··· Excerpt ···

The gig: Design director for Ford Motor Co.’s strategic concepts group in Irvine.
Growing up: A Long Beach native, Thomas spent part of his childhood in Norway, Spain and Greece as his father, an air traffic controller for the U.S. Air Force, moved from assignment to assignment. Thomas also spent four years in the Air Force and was stationed in England, “which encouraged my fascination with European culture.”
Early years: Thomas graduated from the Art Center College of Design in Pasadena in 1983 and went to work for Porsche. He joined Volkswagen in 1991 and DaimlerChrysler in 1999 and moved to Ford in 2005. “I made the determination that I wouldn’t be anywhere long enough to earn a pension,” Thomas said.

···

> [Work instruction A]
Decide whether each statement agrees with the profile of the Ford design director, answering yes or no and quoting the words of the profile that settle it: (i) Thomas's father worked as an air traffic controller for the U.S. Air Force; (ii) Thomas joined DaimlerChrysler before he joined Volkswagen; (iii) Thomas graduated from the Art Center College of Design in 1983.
> [Work instruction B]
Write the next part of the profile of the Ford design director, picking up after its final sentence.
The entries come from a separate source and have no connection to the profile.

··· Data listing ···

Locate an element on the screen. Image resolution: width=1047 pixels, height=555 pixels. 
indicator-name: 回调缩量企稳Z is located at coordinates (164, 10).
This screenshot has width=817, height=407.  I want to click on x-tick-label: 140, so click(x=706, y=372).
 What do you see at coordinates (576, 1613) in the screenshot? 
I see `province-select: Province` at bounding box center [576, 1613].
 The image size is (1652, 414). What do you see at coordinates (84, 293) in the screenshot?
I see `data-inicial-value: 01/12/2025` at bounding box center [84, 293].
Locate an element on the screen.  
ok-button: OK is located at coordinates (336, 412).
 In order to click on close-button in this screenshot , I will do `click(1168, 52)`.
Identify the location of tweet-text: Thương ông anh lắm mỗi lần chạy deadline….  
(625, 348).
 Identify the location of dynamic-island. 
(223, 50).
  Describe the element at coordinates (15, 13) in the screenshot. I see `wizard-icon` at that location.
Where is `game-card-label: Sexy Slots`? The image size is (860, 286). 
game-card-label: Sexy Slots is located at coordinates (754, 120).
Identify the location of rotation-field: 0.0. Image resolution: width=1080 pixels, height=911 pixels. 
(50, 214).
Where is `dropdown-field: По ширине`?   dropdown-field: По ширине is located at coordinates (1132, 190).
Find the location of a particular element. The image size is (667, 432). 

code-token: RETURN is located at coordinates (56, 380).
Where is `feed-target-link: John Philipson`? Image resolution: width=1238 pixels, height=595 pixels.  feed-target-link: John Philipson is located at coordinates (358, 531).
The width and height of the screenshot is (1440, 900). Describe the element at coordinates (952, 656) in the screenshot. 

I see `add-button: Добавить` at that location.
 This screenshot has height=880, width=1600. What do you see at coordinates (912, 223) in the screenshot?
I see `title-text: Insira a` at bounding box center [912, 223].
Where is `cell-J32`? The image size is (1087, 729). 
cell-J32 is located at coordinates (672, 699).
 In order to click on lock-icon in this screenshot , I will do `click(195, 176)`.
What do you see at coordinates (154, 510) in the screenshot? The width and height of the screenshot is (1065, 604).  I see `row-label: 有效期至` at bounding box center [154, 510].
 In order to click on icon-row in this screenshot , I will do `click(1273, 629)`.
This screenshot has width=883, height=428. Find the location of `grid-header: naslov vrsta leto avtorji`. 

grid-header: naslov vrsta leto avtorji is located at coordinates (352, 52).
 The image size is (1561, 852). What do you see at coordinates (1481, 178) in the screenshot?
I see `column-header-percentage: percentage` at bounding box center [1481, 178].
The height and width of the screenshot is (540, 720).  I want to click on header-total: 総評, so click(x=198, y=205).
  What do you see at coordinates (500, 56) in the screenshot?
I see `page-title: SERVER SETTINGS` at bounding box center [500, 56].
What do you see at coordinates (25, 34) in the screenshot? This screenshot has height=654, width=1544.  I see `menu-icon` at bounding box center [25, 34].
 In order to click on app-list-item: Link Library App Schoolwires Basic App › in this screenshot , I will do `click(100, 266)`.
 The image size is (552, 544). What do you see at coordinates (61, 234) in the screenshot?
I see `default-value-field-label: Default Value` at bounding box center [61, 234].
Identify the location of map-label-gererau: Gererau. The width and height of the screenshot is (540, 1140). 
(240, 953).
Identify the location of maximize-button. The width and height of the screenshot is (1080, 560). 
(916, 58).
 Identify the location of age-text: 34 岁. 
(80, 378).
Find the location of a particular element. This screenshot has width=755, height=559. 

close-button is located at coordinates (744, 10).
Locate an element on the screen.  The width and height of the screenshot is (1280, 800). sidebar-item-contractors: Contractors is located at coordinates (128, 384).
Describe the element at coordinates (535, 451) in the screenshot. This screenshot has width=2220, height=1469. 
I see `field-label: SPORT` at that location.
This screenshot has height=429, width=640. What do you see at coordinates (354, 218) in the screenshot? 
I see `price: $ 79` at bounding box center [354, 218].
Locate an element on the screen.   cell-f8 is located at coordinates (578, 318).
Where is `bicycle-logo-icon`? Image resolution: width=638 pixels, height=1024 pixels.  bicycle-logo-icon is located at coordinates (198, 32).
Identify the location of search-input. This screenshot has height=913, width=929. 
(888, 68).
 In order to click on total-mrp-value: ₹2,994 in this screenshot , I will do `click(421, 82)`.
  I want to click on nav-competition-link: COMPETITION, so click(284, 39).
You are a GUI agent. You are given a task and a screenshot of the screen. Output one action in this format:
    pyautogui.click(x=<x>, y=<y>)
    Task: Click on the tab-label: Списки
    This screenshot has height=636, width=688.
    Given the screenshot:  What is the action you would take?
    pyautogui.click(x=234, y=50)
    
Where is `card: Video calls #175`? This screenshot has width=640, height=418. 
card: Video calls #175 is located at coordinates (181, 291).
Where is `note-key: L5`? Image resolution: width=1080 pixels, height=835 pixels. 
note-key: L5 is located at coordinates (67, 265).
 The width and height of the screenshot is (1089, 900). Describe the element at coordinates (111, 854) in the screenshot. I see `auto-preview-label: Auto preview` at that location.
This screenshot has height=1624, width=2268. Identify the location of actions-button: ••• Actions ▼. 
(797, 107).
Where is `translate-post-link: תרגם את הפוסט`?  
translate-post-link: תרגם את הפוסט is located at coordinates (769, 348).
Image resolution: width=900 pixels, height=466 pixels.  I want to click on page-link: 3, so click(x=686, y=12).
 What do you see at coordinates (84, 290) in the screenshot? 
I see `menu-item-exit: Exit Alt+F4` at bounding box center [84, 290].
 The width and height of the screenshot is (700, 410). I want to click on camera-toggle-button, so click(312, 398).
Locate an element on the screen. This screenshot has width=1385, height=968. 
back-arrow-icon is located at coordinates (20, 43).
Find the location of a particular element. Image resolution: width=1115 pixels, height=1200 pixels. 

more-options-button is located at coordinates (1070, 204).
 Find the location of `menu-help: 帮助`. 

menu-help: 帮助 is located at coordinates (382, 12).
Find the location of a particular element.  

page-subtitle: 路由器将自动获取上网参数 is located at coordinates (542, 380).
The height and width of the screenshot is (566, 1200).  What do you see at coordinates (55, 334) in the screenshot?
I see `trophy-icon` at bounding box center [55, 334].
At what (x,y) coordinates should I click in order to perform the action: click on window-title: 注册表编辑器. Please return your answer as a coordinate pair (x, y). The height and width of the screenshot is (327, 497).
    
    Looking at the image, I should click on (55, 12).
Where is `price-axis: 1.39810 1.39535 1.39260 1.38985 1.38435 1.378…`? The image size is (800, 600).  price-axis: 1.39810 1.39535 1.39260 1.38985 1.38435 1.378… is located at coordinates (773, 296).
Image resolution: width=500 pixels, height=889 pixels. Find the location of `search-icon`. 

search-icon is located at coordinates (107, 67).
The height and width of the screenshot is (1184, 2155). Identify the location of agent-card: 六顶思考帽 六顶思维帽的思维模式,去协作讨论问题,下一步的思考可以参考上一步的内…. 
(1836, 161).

···

> [Final answer A]
(i) Yes: "his father, an air traffic controller for the U.S. Air Force"
(ii) No: "He joined Volkswagen in 1991 and DaimlerChrysler in 1999"
(iii) Yes: "Thomas graduated from the Art Center College of Design in Pasadena in 1983"

> [Final answer B]
Notable cars: Thomas, 52, worked on the concept for the new Beetle. He created the design for the first Audi TT. At DamilerChrysler (now Chrysler Group), Thomas spearheaded the creation of “an aggressive rear-wheel-drive car,” the Chrysler 300. “The idea is to create a story … a car that immediately creates metaphors when you look at it, and those metaphors should not be appliance, boring and vanilla,” he said. Thomas also did work on the new-generation Explorer unveiled last month.
Polished pebble: The Ford Start concept vehicle is a small, “eco-friendly” car with a 1-liter, turbocharged, three-cylinder engine that puts out 120 horsepower. He said it could get more than 60 miles per gallon, depending on driving conditions. “The basic idea of the car was finding a polished pebble on the sand. You are attracted to that pebble and you want to pick it up and play with it. We want the car to look as if nature had shaped it,” Thomas said. Although there are no production plans for the vehicle, he says it is a serious concept that is “buildable.” Anything else would be a waste of time and Ford’s money, Thomas said. “If we don’t combine design and marketing and engineering into the concept cars, it is a fruitless exercise. You have to be able to make the concept cars that work.”